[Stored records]
>>>
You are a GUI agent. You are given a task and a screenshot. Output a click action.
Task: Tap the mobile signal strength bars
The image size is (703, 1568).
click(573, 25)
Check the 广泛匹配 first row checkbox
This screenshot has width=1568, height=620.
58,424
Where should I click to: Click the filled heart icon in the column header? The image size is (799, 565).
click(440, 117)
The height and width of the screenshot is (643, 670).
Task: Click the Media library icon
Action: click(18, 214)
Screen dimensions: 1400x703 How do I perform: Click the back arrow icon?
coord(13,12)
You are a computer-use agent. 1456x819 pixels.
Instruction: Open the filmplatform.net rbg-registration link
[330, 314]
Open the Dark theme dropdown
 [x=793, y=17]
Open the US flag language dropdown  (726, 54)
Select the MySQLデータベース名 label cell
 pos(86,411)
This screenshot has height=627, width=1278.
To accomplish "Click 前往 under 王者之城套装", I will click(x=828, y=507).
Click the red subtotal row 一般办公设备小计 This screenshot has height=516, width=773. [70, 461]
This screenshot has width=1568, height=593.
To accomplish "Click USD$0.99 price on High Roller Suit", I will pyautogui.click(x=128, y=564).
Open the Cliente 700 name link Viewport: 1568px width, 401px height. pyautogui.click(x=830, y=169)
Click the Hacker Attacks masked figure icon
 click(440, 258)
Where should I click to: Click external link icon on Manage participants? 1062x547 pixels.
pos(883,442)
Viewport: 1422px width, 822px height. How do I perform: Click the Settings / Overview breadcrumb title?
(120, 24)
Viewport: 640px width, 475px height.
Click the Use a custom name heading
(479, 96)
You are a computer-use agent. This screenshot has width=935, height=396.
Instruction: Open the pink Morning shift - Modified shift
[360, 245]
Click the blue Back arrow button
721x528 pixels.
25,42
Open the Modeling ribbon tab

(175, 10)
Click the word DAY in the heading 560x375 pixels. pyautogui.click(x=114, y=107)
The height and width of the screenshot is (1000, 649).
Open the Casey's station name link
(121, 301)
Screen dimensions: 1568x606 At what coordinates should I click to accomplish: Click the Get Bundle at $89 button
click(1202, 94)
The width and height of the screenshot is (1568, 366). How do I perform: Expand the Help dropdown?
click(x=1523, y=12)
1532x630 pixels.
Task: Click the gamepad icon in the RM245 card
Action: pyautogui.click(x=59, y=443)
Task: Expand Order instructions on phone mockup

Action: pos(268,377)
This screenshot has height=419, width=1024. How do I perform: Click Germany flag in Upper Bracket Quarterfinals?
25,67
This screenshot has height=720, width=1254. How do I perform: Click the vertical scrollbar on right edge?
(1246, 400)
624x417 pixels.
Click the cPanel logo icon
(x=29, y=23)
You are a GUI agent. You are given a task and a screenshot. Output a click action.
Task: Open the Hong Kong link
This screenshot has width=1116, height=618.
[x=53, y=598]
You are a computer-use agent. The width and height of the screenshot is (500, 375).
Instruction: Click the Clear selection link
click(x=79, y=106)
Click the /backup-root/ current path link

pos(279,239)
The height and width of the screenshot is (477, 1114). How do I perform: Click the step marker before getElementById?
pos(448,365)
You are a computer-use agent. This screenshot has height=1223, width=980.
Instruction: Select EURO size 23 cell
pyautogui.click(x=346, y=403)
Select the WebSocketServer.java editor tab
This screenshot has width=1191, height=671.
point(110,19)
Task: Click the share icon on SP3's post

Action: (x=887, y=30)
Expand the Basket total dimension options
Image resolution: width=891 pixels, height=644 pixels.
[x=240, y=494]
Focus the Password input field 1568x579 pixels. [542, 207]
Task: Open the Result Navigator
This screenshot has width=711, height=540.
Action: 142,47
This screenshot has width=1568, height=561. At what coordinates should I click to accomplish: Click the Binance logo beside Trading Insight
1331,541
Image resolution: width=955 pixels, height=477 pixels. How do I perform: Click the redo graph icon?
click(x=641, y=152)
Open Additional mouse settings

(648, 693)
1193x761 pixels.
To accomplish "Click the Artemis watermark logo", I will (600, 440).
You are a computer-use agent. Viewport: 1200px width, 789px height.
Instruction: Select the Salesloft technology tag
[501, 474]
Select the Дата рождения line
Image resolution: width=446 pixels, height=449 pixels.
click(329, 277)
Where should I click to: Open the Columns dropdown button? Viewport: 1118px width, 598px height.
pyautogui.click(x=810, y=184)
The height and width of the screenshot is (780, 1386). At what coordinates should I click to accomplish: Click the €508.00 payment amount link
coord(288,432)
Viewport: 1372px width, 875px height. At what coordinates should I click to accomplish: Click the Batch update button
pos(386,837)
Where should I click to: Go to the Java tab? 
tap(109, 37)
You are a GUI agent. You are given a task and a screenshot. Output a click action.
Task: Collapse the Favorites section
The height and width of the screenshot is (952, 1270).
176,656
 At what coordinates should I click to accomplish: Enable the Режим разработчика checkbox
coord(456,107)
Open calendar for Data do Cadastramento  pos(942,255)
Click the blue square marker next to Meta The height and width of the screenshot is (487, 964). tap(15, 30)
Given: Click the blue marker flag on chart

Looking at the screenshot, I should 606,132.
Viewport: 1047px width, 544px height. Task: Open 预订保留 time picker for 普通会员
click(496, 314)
<<<
* _YOUR TASK_
Your answer must be every record above, repeated exactly.

* _RESULT_
You are a GUI agent. You are given a task and a screenshot. Output a click action.
Task: Tap the mobile signal strength bars
The image size is (703, 1568).
click(573, 25)
Check the 广泛匹配 first row checkbox
This screenshot has width=1568, height=620.
58,424
Where should I click to: Click the filled heart icon in the column header? The image size is (799, 565).
click(440, 117)
The height and width of the screenshot is (643, 670).
Task: Click the Media library icon
Action: click(18, 214)
Screen dimensions: 1400x703 How do I perform: Click the back arrow icon?
coord(13,12)
You are a computer-use agent. 1456x819 pixels.
Instruction: Open the filmplatform.net rbg-registration link
[330, 314]
Open the Dark theme dropdown
 [x=793, y=17]
Open the US flag language dropdown  (726, 54)
Select the MySQLデータベース名 label cell
 pos(86,411)
This screenshot has height=627, width=1278.
To accomplish "Click 前往 under 王者之城套装", I will click(x=828, y=507).
Click the red subtotal row 一般办公设备小计 This screenshot has height=516, width=773. [70, 461]
This screenshot has width=1568, height=593.
To accomplish "Click USD$0.99 price on High Roller Suit", I will pyautogui.click(x=128, y=564).
Open the Cliente 700 name link Viewport: 1568px width, 401px height. pyautogui.click(x=830, y=169)
Click the Hacker Attacks masked figure icon
 click(440, 258)
Where should I click to: Click external link icon on Manage participants? 1062x547 pixels.
pos(883,442)
Viewport: 1422px width, 822px height. How do I perform: Click the Settings / Overview breadcrumb title?
(120, 24)
Viewport: 640px width, 475px height.
Click the Use a custom name heading
(479, 96)
You are a computer-use agent. This screenshot has width=935, height=396.
Instruction: Open the pink Morning shift - Modified shift
[360, 245]
Click the blue Back arrow button
721x528 pixels.
25,42
Open the Modeling ribbon tab

(175, 10)
Click the word DAY in the heading 560x375 pixels. pyautogui.click(x=114, y=107)
The height and width of the screenshot is (1000, 649).
Open the Casey's station name link
(121, 301)
Screen dimensions: 1568x606 At what coordinates should I click to accomplish: Click the Get Bundle at $89 button
click(1202, 94)
The width and height of the screenshot is (1568, 366). How do I perform: Expand the Help dropdown?
click(x=1523, y=12)
1532x630 pixels.
Task: Click the gamepad icon in the RM245 card
Action: pyautogui.click(x=59, y=443)
Task: Expand Order instructions on phone mockup

Action: pos(268,377)
This screenshot has height=419, width=1024. How do I perform: Click Germany flag in Upper Bracket Quarterfinals?
25,67
This screenshot has height=720, width=1254. How do I perform: Click the vertical scrollbar on right edge?
(1246, 400)
624x417 pixels.
Click the cPanel logo icon
(x=29, y=23)
You are a GUI agent. You are given a task and a screenshot. Output a click action.
Task: Open the Hong Kong link
This screenshot has width=1116, height=618.
[x=53, y=598]
You are a computer-use agent. The width and height of the screenshot is (500, 375).
Instruction: Click the Clear selection link
click(x=79, y=106)
Click the /backup-root/ current path link

pos(279,239)
The height and width of the screenshot is (477, 1114). How do I perform: Click the step marker before getElementById?
pos(448,365)
You are a computer-use agent. This screenshot has height=1223, width=980.
Instruction: Select EURO size 23 cell
pyautogui.click(x=346, y=403)
Select the WebSocketServer.java editor tab
This screenshot has width=1191, height=671.
point(110,19)
Task: Click the share icon on SP3's post

Action: (x=887, y=30)
Expand the Basket total dimension options
Image resolution: width=891 pixels, height=644 pixels.
[x=240, y=494]
Focus the Password input field 1568x579 pixels. [542, 207]
Task: Open the Result Navigator
This screenshot has width=711, height=540.
Action: 142,47
This screenshot has width=1568, height=561. At what coordinates should I click to accomplish: Click the Binance logo beside Trading Insight
1331,541
Image resolution: width=955 pixels, height=477 pixels. How do I perform: Click the redo graph icon?
click(x=641, y=152)
Open Additional mouse settings

(648, 693)
1193x761 pixels.
To accomplish "Click the Artemis watermark logo", I will (600, 440).
You are a computer-use agent. Viewport: 1200px width, 789px height.
Instruction: Select the Salesloft technology tag
[501, 474]
Select the Дата рождения line
Image resolution: width=446 pixels, height=449 pixels.
click(329, 277)
Where should I click to: Open the Columns dropdown button? Viewport: 1118px width, 598px height.
pyautogui.click(x=810, y=184)
The height and width of the screenshot is (780, 1386). At what coordinates should I click to accomplish: Click the €508.00 payment amount link
coord(288,432)
Viewport: 1372px width, 875px height. At what coordinates should I click to accomplish: Click the Batch update button
pos(386,837)
Where should I click to: Go to the Java tab? 
tap(109, 37)
You are a GUI agent. You are given a task and a screenshot. Output a click action.
Task: Collapse the Favorites section
The height and width of the screenshot is (952, 1270).
176,656
 At what coordinates should I click to accomplish: Enable the Режим разработчика checkbox
coord(456,107)
Open calendar for Data do Cadastramento  pos(942,255)
Click the blue square marker next to Meta The height and width of the screenshot is (487, 964). tap(15, 30)
Given: Click the blue marker flag on chart

Looking at the screenshot, I should 606,132.
Viewport: 1047px width, 544px height. Task: Open 预订保留 time picker for 普通会员
click(496, 314)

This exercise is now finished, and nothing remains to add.